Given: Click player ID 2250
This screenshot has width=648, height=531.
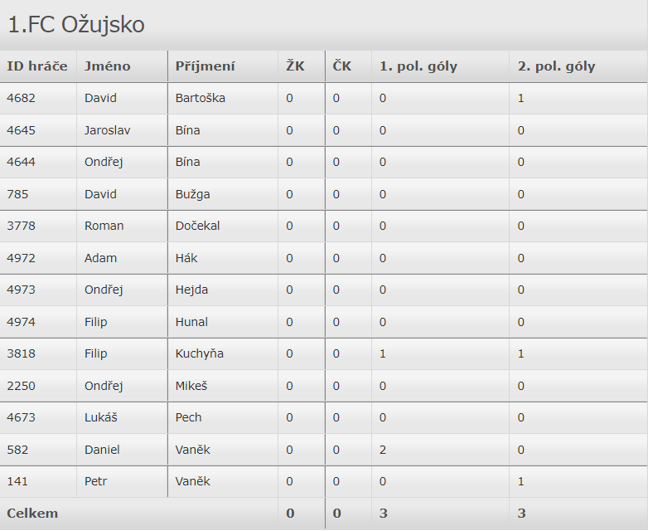Looking at the screenshot, I should (22, 386).
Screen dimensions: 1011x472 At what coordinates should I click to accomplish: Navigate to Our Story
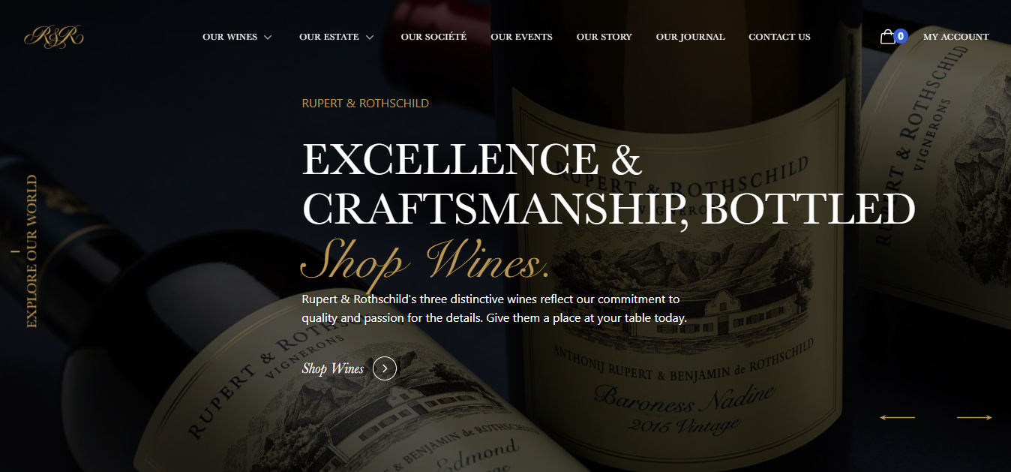click(x=605, y=37)
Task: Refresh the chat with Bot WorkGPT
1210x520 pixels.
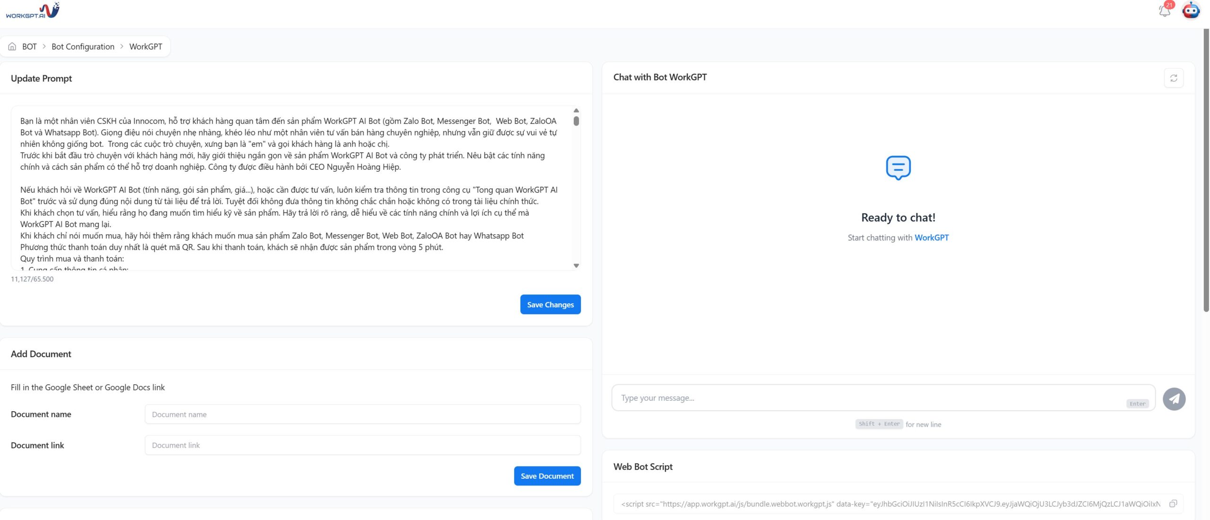Action: coord(1173,78)
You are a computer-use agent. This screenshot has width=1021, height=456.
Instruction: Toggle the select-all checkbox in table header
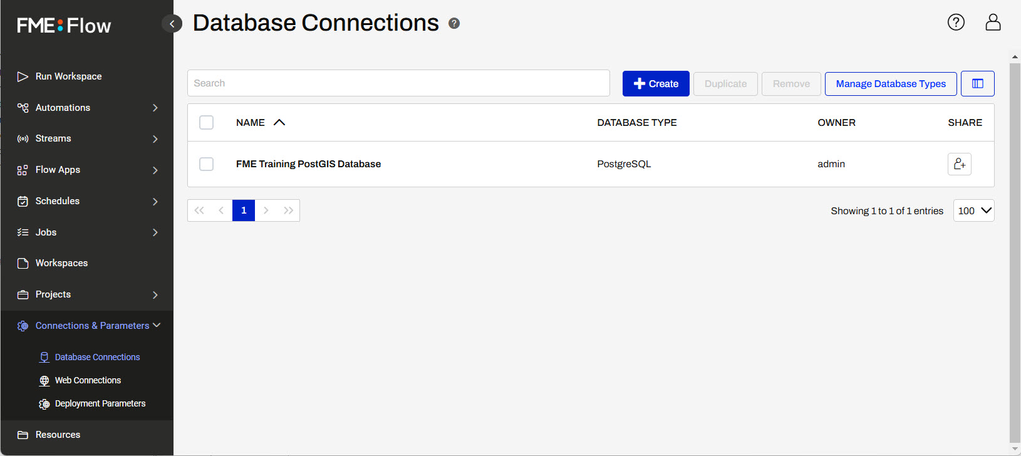coord(207,123)
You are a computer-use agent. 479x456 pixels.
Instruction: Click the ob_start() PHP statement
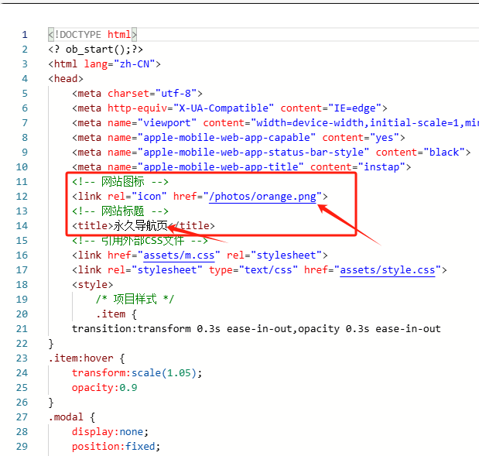coord(95,50)
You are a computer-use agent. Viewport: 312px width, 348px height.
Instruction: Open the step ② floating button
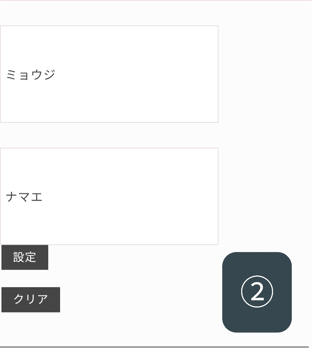tap(257, 292)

++++++++++

### What to produce
Leave out the pictures and return the rest of the records exactly.

### Written response
Given: Click player ID 2250
This screenshot has width=648, height=531.
Looking at the screenshot, I should (22, 386).
Screen dimensions: 1011x472 At what coordinates should I click to accomplish: Navigate to Our Story
click(x=605, y=37)
Task: Refresh the chat with Bot WorkGPT
1210x520 pixels.
Action: coord(1173,78)
You are a computer-use agent. This screenshot has width=1021, height=456.
Instruction: Toggle the select-all checkbox in table header
coord(207,123)
You are a computer-use agent. 479x456 pixels.
Instruction: Click the ob_start() PHP statement
coord(95,50)
You are a computer-use agent. Viewport: 312px width, 348px height.
Instruction: Open the step ② floating button
tap(257, 292)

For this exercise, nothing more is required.